──────── SELECTED EXCERPT

U.S. intelligence officers said the Taliban had seized this area and dug in to protect its smuggling routes for opium going south and for weapons, explosives and Islamist fighters coming north from Pakistan. Estimates of enemy numbers ranged from 150 to 300, with more Taliban reinforcements expected, U.S. officers said.

"They know we're coming - but it's at a time and place of our own choosing," said a Marine officer just before the operation.


Facing the Marines were a mixture of what intelligence officers described as hard-core foreign fighters, local Afghans hired to be soldiers and younger trainees at a Taliban training camp.

The intelligence officer said there is a "substantial" flow of non-Afghan fighters into Garmsir from Pakistan.

The Marines' operation originally was opposed by some British commanders and reportedly by the Helmand provincial governor. The British officers said local villagers were beginning to resist the Taliban's harsh rule, and they feared that fighting in Garmsir would cause the villagers to flee.

The British eventually agreed to the operation, but only after days of delay that underscored the awkward multinational military command and a lack of a clear consensus on strategy.

Brig. Mark Carleton-Smith, the commander of 16 Air Assault Brigade, the senior British commander in Afghanistan, told The Times of London in mid-April that the main effort in southern Afghanistan should be on reconstruction.

────────────────
──────── DATA RECORDS

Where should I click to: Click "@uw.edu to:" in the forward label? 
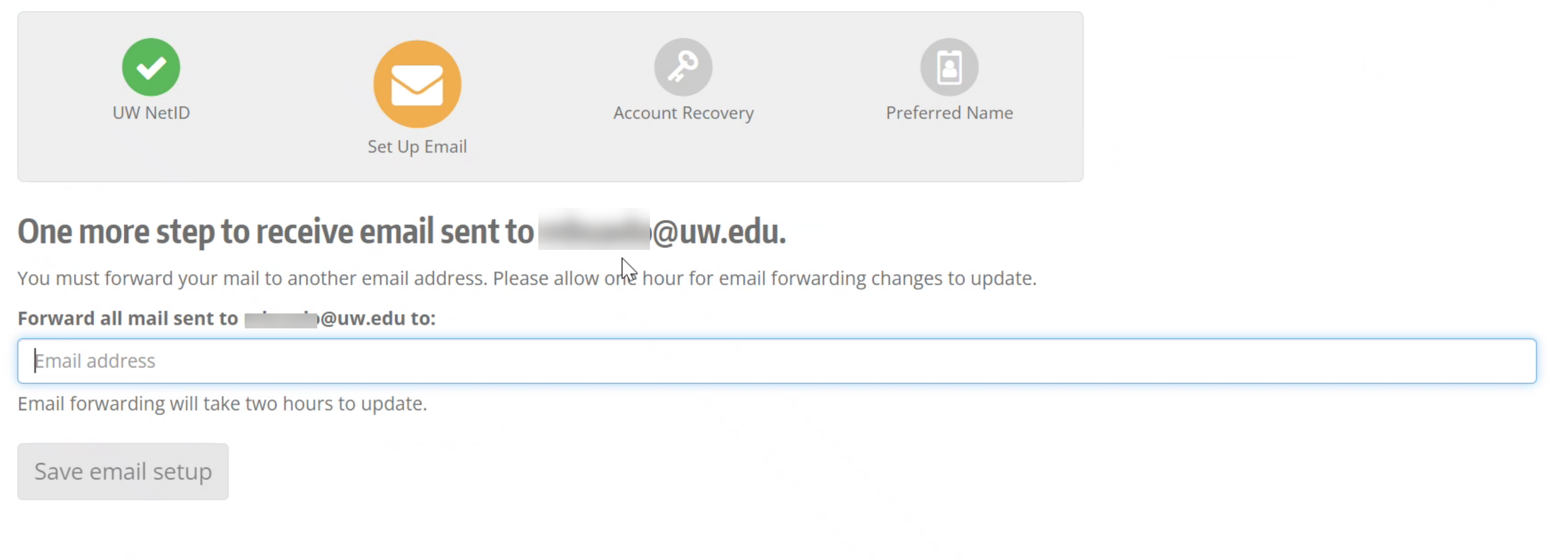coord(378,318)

────────────────
──────── DATA RECORDS

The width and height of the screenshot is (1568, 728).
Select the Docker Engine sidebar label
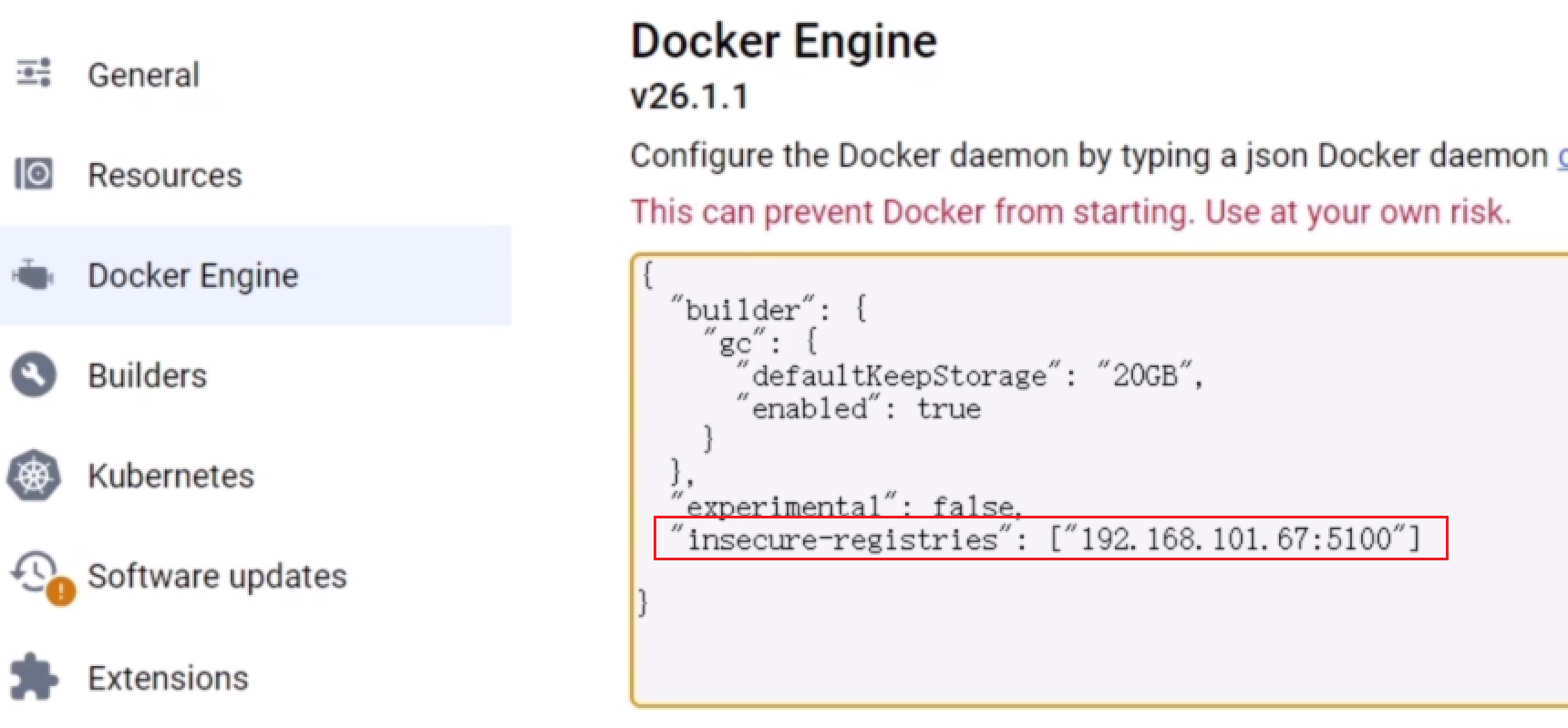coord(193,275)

────────────────

> **WHAT TO PRODUCE**: Take the account of the Marines' operation in Garmsir further, picking up after its last sentence.

> **RESULT BELOW**:
The 24th MEU commander, Col. Peter Petronzio, said his goals for the mission are to kill insurgents, establish security for reconstruction, and disrupt the flow of weapons and fighters from the Pakistan border through this region, where the radical Islamic Taliban have re-established control over the past year.


The Marines intend this week to clear Taliban fighters and improvised explosive devices from the strategic roads along the Helmand River and to seize the village called Madrassa, after the local school, where Taliban forces were reported to be occupying a series of defensive trenches and fortifications.

Underscoring the complex nature of a counterinsurgency war waged among the civilian population, Lt. Col. Anthony Henderson, the battalion commander, told his men that the Marines should be "no better friend, no worse enemy."

"First, do no harm," he said. But he left no doubt that the point of the operation was to kill enemy fighters.

Initially, at least, Marines intend to prevent reinforcements from reaching Taliban forces fighting the British in northern Helmand province, roughly 120 miles from here.

But despite the effort and long planning behind the Marines' operation, it was designed to be short with few lasting effects. Overall, the U.S. and allied command in Afghanistan is short of troops and in most cases cannot establish a security presence in areas they have cleared of insurgents.

British forces based just north of here will establish positions in Madrassa but do not have enough men to extend their reach south into areas cleared by the Marines, British officers said.


There are few Afghan police and Afghan army units to move into areas cleared of insurgents, and scant reconstruction teams available to establish government services, intelligence officers said.

"The effect you'll be having will be great but short term, because we can't backfill you," a British officer told the Marines before the operation.

For Marines steeped in the lessons of counterinsurgency warfare, the limitations of this operation are frustrating. Some officers have privately compared it to bloody but inconclusive operations during the Vietnam War, when troops were often directed to seize ground and then abandon it to the enemy.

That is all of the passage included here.